Wenn es an Frieden mangelt, liegt das daran, dass es an Aufmerksamkeit und Zärtlichkeit fehlt, an der Fähigkeit, Leben hervorzubringen. Und so muss er gesucht werden, indem – das zweite Wort – die Frau mehr einbezogen wird. Denn die Frau gibt der Welt Fürsorge und Leben: Sie ist Weg zum Frieden. Deshalb haben wir die Notwendigkeit betont, ihre Würde zu schützen und ihren sozialen Status zu verbessern, da sie ein gleichberechtigtes Mitglied der Familie und der Gesellschaft ist (vgl. Nr. 23). Außerdem müssen Frauen mehr Aufgaben und größere Verantwortlichkeiten anvertraut werden. Wie viele Entscheidungen des Todes würden vermieden, wenn eben gerade Frauen im Zentrum der Entscheidungen stünden! Lasst uns dafür sorgen, dass sie mehr respektiert, anerkannt und einbezogen werden.

Schließlich das dritte Wort: die jungen Menschen. Sie sind die Boten des Friedens und der Einheit von heute und von morgen. Sie sind es, die mehr als andere zum Frieden und zur Achtung vor dem gemeinsamen Haus der Schöpfung aufrufen. Stattdessen zeichnen die Logik von Herrschaft und Ausbeutung, der Aufkauf von Ressourcen, Nationalismen, Kriege und Einflusszonen eine alte Welt, die junge Menschen ablehnen, eine Welt, die ihren Träumen und Hoffnungen verschlossen ist. Ebenso gehören starre und erstickende Arten von Religiosität nicht der Zukunft, sondern der Vergangenheit an. Mit Blick auf die neuen Generationen wurde hier die Bedeutung von Bildung bekräftigt, die die gegenseitige Akzeptanz und das respektvolle Zusammenleben der Religionen und Kulturen stärkt (vgl. Nr. 21). Geben wir den jungen Menschen Bildungschancen an die Hand, nicht Waffen der Zerstörung!
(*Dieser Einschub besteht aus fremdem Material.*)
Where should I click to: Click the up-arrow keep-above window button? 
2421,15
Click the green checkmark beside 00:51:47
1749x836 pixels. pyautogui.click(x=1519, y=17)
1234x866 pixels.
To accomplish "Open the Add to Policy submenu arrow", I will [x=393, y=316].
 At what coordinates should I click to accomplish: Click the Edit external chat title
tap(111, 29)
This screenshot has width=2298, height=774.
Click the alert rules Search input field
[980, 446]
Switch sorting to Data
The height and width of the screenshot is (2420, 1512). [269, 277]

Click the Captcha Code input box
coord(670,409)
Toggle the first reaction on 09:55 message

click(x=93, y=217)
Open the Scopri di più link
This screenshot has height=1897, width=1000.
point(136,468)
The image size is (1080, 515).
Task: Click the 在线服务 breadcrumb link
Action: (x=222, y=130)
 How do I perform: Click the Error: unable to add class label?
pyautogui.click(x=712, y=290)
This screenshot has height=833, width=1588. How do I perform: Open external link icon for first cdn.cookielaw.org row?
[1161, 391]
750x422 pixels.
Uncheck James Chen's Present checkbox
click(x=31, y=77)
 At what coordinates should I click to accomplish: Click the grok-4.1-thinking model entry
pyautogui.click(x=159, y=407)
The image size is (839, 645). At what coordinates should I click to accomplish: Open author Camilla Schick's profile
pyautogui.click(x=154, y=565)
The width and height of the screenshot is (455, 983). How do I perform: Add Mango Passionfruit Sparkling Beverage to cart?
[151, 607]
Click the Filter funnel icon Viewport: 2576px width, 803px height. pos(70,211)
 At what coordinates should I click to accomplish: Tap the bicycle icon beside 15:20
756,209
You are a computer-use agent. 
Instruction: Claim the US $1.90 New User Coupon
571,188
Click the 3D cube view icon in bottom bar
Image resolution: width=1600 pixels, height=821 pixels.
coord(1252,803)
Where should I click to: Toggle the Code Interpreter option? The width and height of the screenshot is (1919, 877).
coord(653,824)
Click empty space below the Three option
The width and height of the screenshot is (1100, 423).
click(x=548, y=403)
Und lasst uns ihnen zuhören, ohne Angst, uns von ihnen befragen zu lassen. Vor allem aber lasst uns eine Welt errichten und dabei an sie denken!

Brüder, Schwestern, die Bevölkerung von Kasachstan, die offen für die Zukunft ist und Zeugin vieler vergangener Leiden, bietet uns mit ihrer außergewöhnlichen Multireligiosität und Multikulturalität ein Beispiel für die Zukunft. Sie lädt uns ein, eine Zukunft zu errichten, ohne dabei die Transzendenz und die Geschwisterlichkeit, die Anbetung des Allerhöchsten und die Annahme des Anderen zu vergessen. Lasst uns auf diese Weise voranschreiten und gemeinsam als Kinder des Himmels auf der Erde unterwegs sein, als Weber der Hoffnung und Handwerker der Eintracht, als Boten des Friedens und der Einheit!